Haven’t we read this before? A journey to find a wife from among his relatives? Finding a real smasher and falling head-over-heels?

Well, sort of. But this story is a bit different from Isaac and Rebecca. Let’s look at what’s changed.

The first thing I notice is that God is entirely absent from this story. That’s a huge change from chapter 24 when the servant asks God to pick out Rebecca for him. This time it is all Jacob’s doing. Neither Jacob nor Laban even reference God. Now it’s not a problem, wanting to marry the girl you fancy, (we don’t have to have divine guidance for every decision), but it’s worth noting the change.

Second thing, (and this one makes me chuckle), the trickster is tricked, the cheater is cheated, Mr There’s-a-sucker-born-every-minute is suckered himself. Perhaps we should have expected that from someone who is sharp as Jacob when it comes to making a bit of cash on the side.
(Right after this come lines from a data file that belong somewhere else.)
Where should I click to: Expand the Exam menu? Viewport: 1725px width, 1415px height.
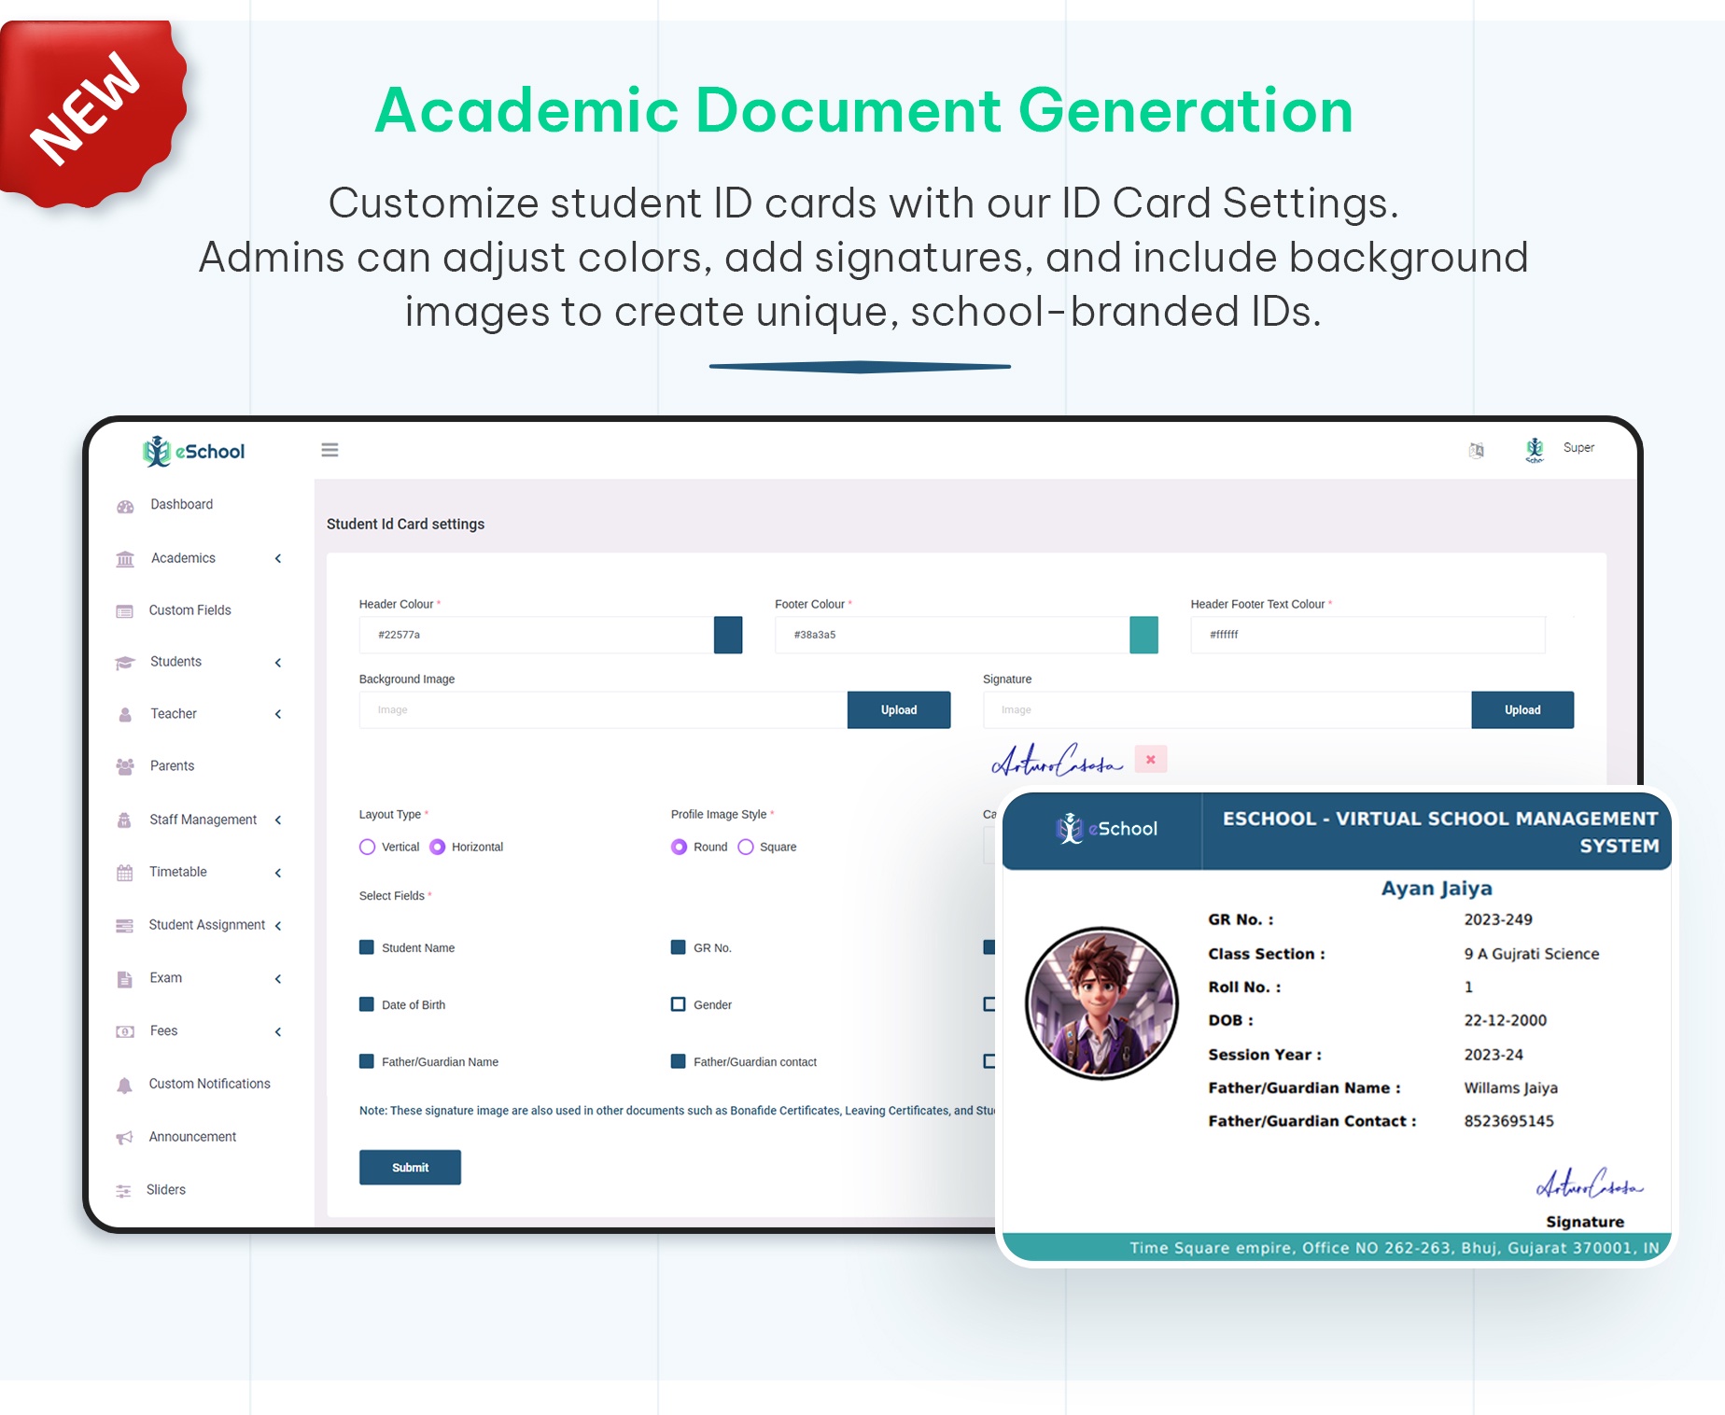(x=165, y=977)
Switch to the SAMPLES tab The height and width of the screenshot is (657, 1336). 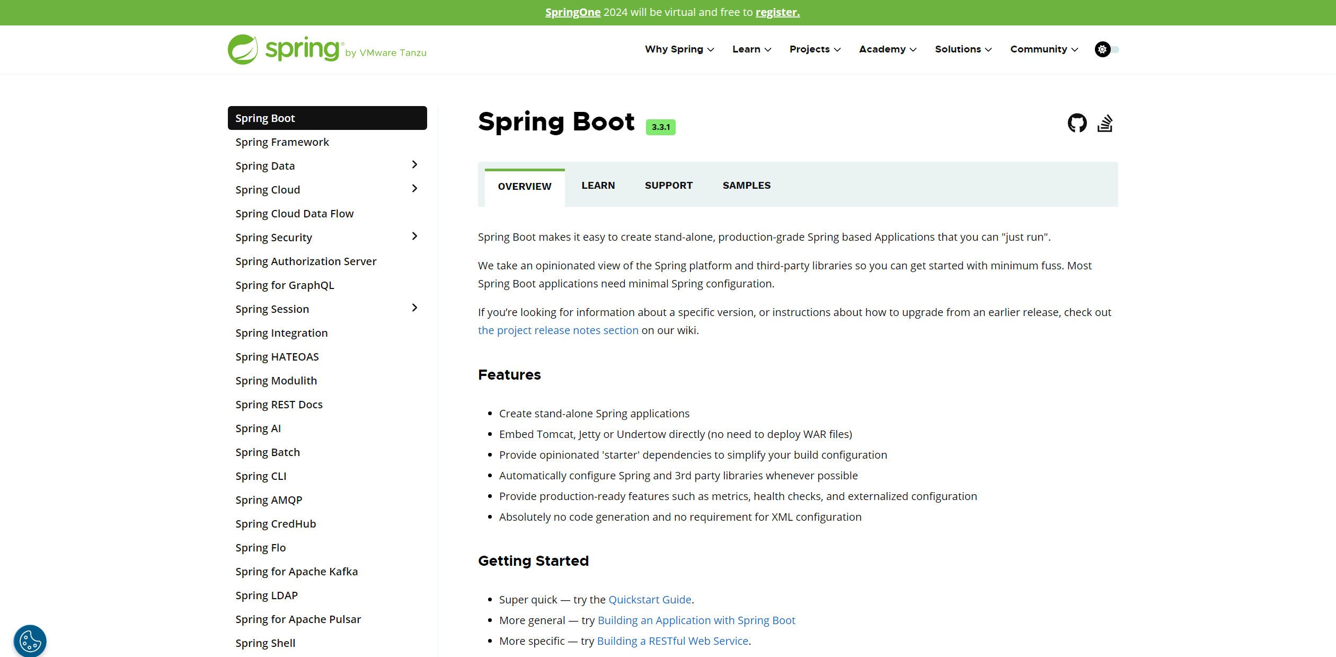tap(746, 186)
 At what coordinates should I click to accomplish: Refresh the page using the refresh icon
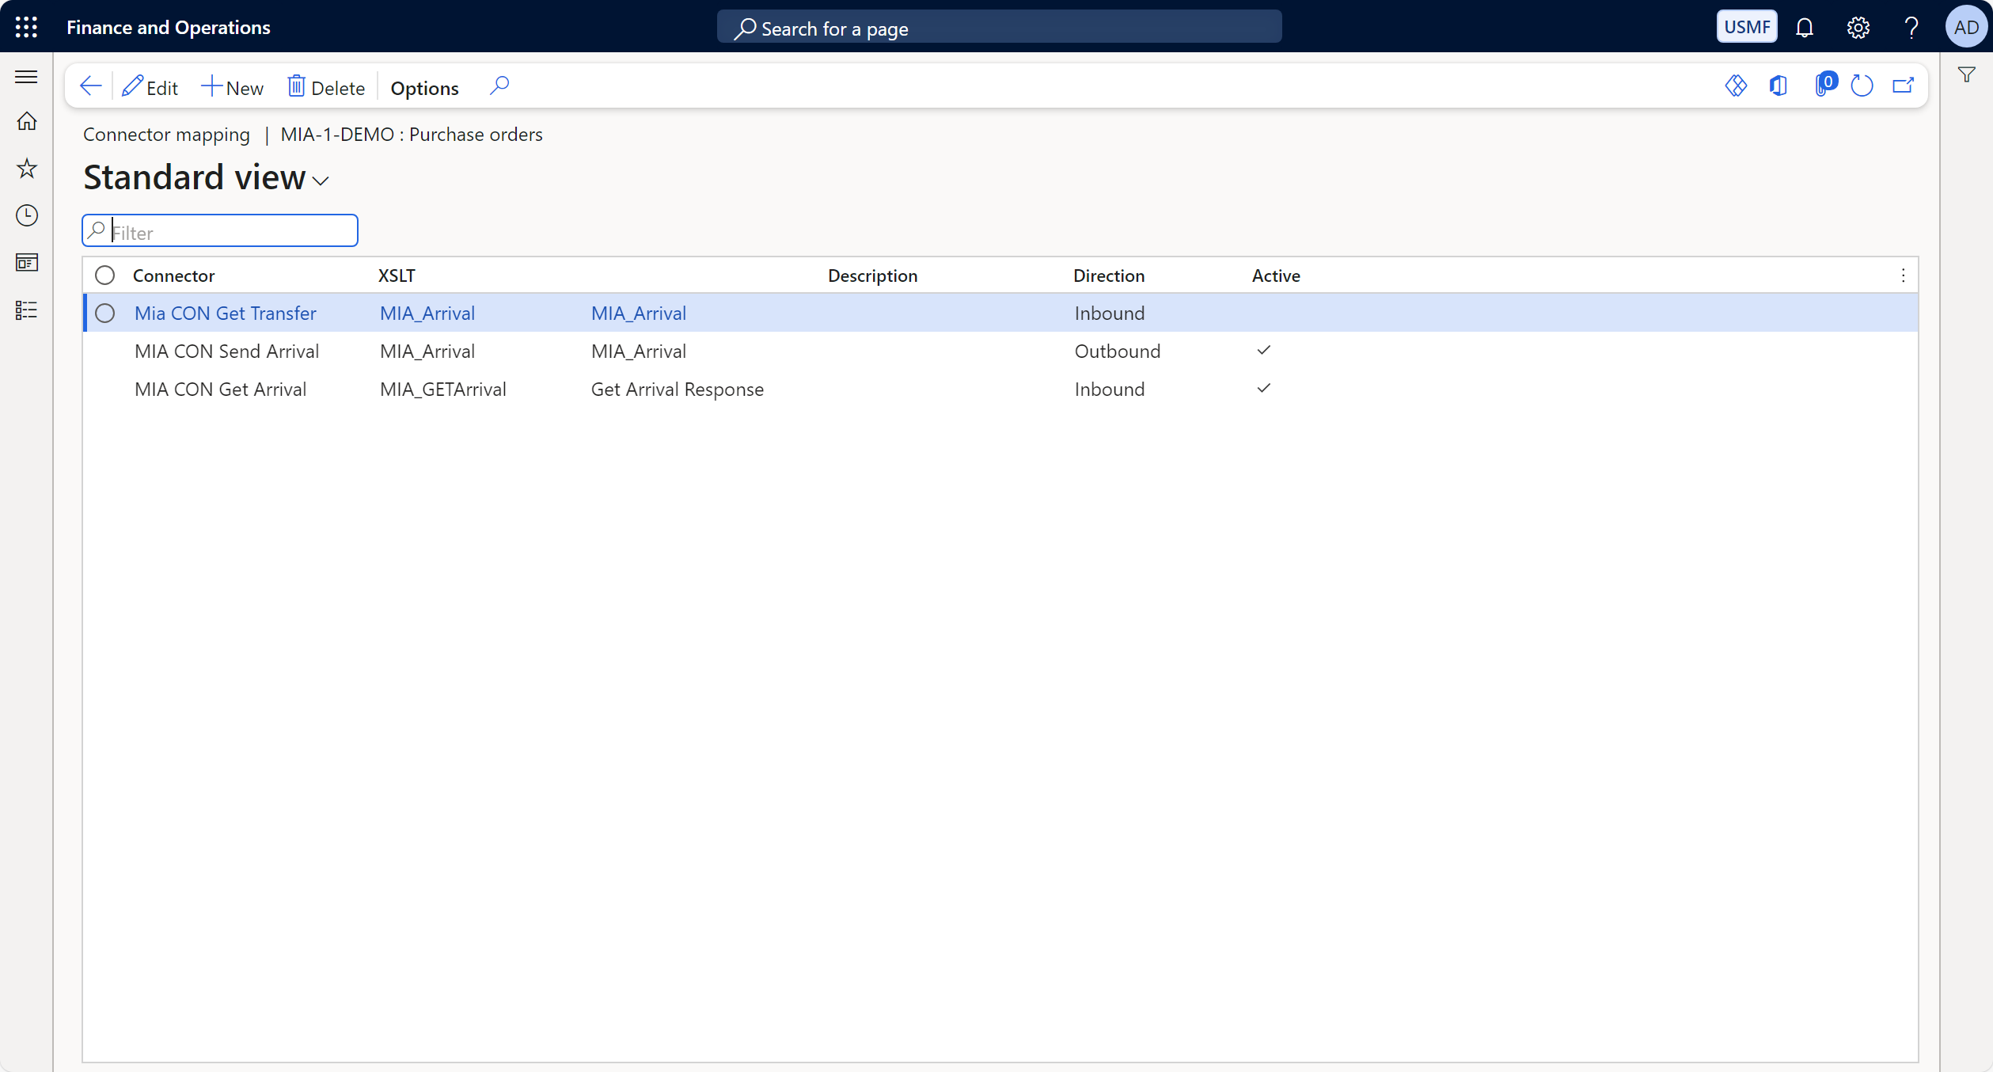coord(1862,86)
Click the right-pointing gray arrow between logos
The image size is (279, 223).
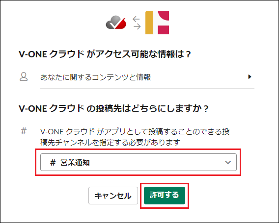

Look back to chapter 24 when we first meet Laban. He’s Abraham’s great-nephew, Rebecca’s brother and head of his branch of the family. He’s pretty fast off the mark when he sees the expensive gifts that some dude is showering on his sister. By verse 53 there are i-phones and 4D TVs being given our right, left and centre, and Laban is none too keen to let his ridiculously rich guest depart. So wind forward a generation, and when Rebecca’s son arrives, again looking for a wife, perhaps Laban is keen to get another helping of goodies from his rich relations.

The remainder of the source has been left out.